Open Standards

Intercommunication and file formats should follow standards that are sincerely open for all to implement, without royalty fees or discrimination.

Some software vendors "lock in" their customers through a strategy of deliberate incompatibility. For example, if they manufacture word processing software and their product dominates a particular market, they can force competitors out of that market simply by making sure that no competing product interoperates with theirs. In order to interoperate with the majority of other users, a user will have to purchase the dominant product.

In order to have a fair market, without customer "lock-in", file formats like those used by word processors must be open standards. Then, the customer will have a choice of a number of interoperating products, with various prices, different levels of sophistication, and differentiating features. However, each of these products will be able to display and edit files produced by the others.
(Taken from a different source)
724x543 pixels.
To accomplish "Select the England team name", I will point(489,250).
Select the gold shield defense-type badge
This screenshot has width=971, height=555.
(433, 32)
The dominant vendors can not be expected to switch to open standards on their own. Only strong and continued pressure from their customers will cause them to do so. But open standards are entirely to the customer's benefit. They help to establish a competitive market that tends to reduce prices and increase quality.

We support reverse-engineering for purposes of compatibility, and oppose legislation that would restrict it. Reverse-engineering is the only tool that competitors can use against a vendor who is not receptive to open standards. Products like Samba and OpenOffice benefit many customers. The developers of those products made use of reverse-engineering in order to make them compatible with other products.